## [Stored data entries]
══════════════════════════════
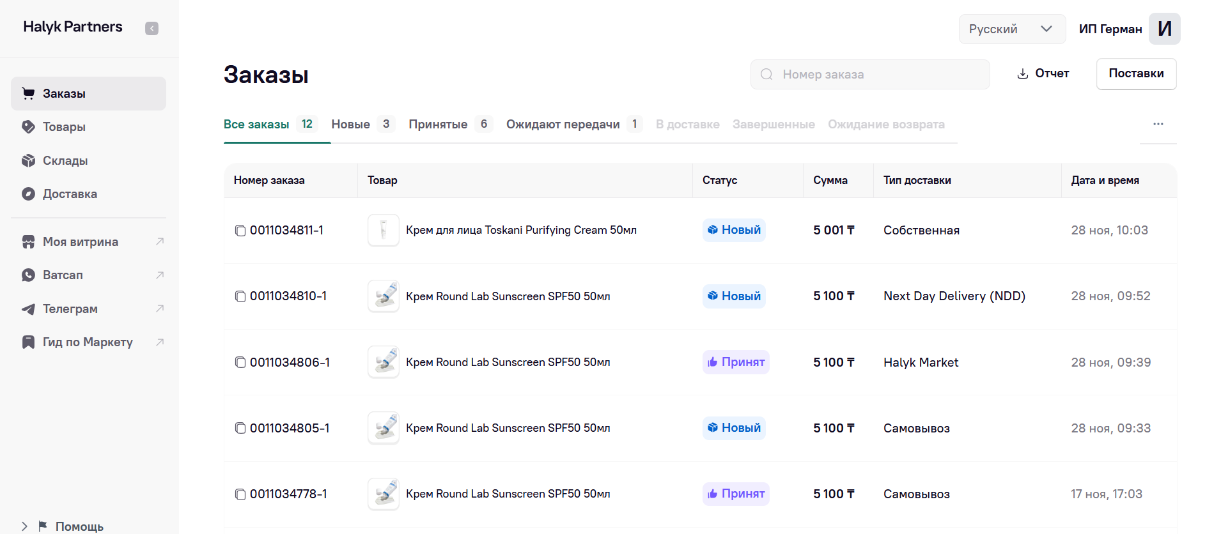Click the ИП Герман profile avatar
The height and width of the screenshot is (534, 1221).
pyautogui.click(x=1164, y=29)
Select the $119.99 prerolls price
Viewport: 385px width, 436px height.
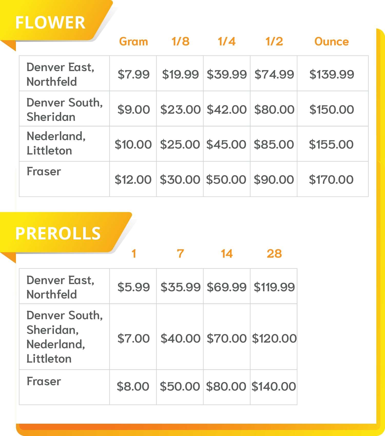coord(274,287)
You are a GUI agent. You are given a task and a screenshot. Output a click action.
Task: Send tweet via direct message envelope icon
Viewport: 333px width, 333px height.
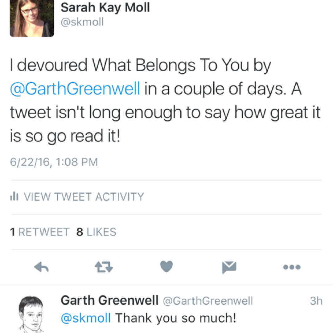pyautogui.click(x=229, y=267)
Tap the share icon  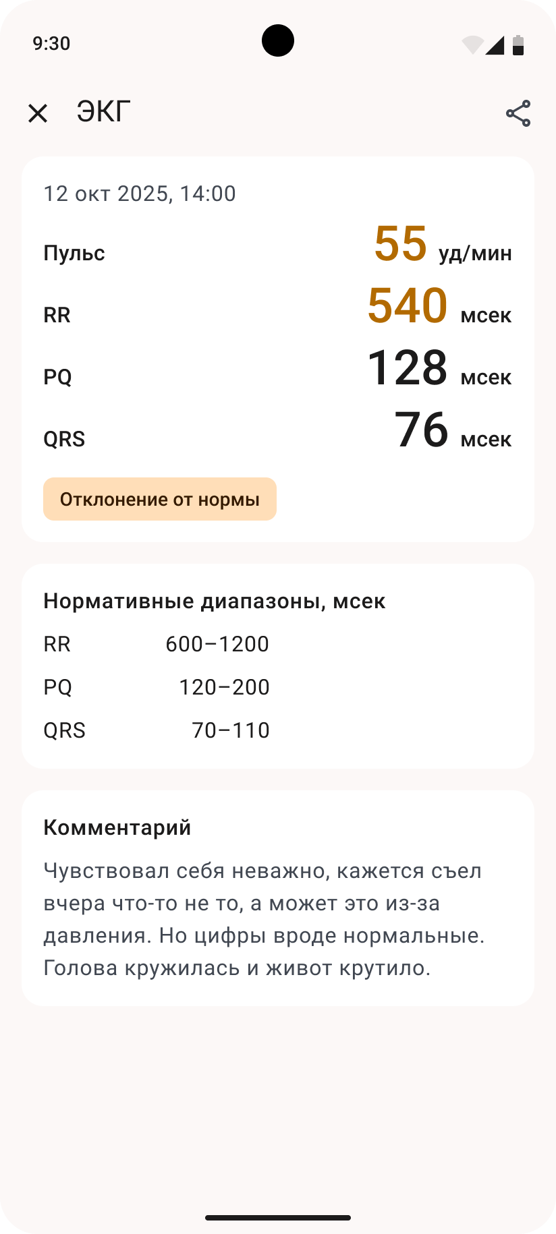[x=518, y=113]
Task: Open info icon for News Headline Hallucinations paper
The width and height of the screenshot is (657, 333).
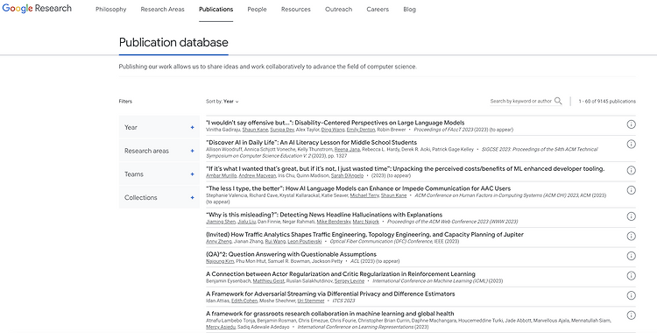Action: 631,216
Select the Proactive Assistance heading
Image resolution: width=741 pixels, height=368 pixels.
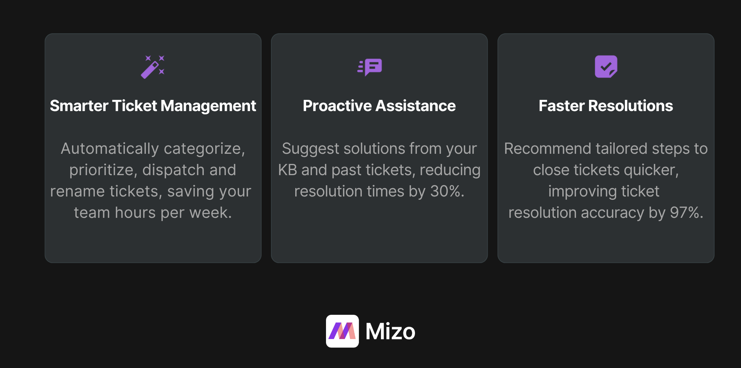click(379, 106)
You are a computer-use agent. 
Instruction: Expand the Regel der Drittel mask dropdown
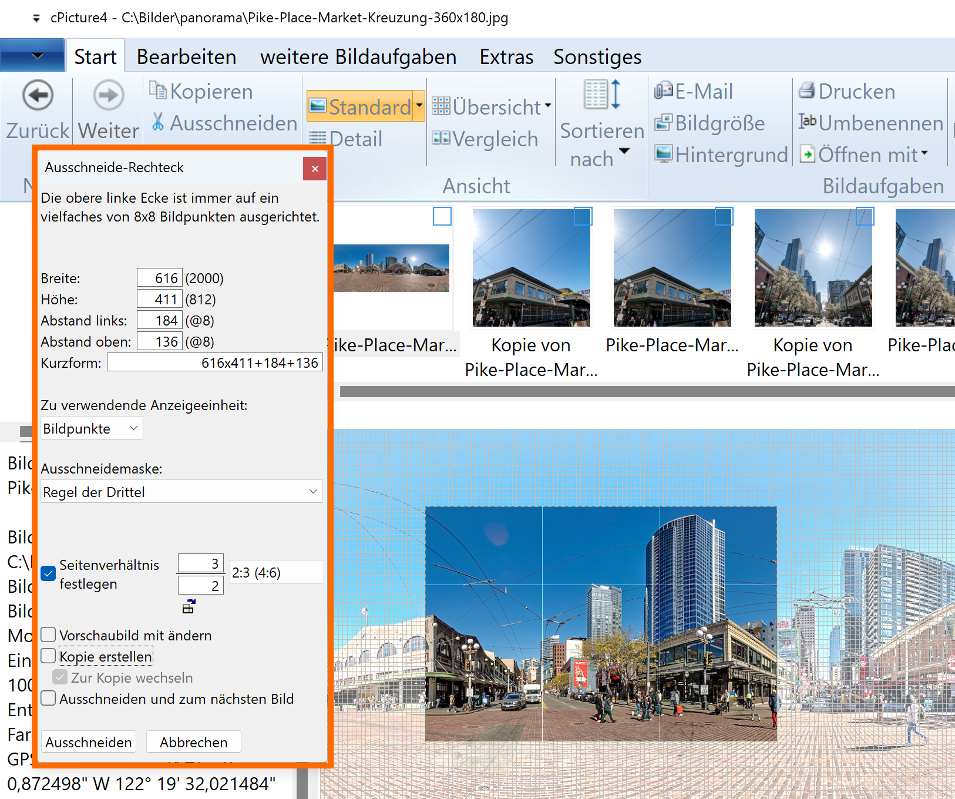pos(181,492)
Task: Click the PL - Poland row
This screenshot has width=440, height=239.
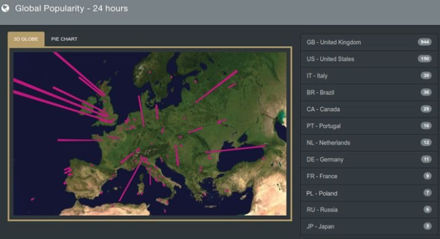Action: (x=369, y=193)
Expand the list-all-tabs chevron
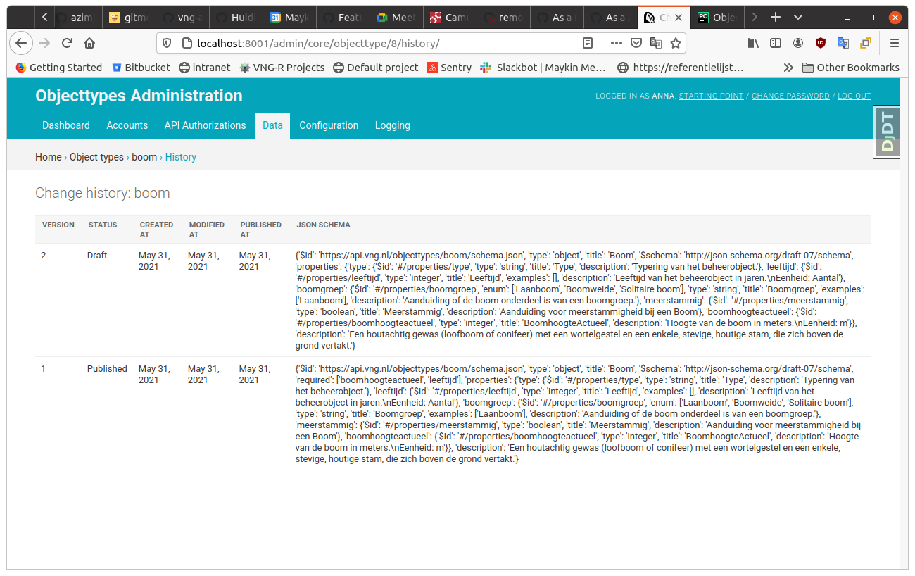Screen dimensions: 915x576 pyautogui.click(x=798, y=17)
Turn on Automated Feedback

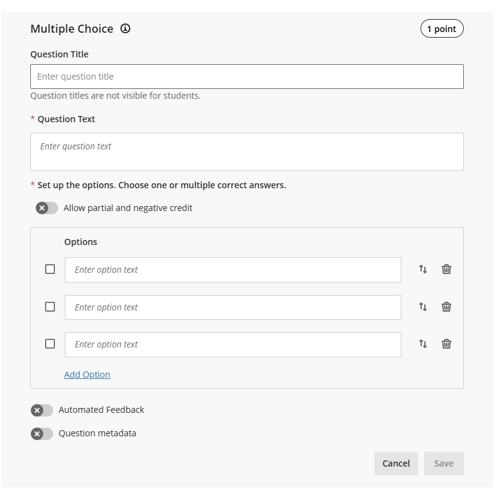coord(43,409)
══════════════════════════════
## [Description of the task]
Report back every line of the entries in which "agent" occurs.

## [Output of the exercise]
You are a GUI agent. You are given a task and a screenshot. Output a click action.
You are a computer-use agent. 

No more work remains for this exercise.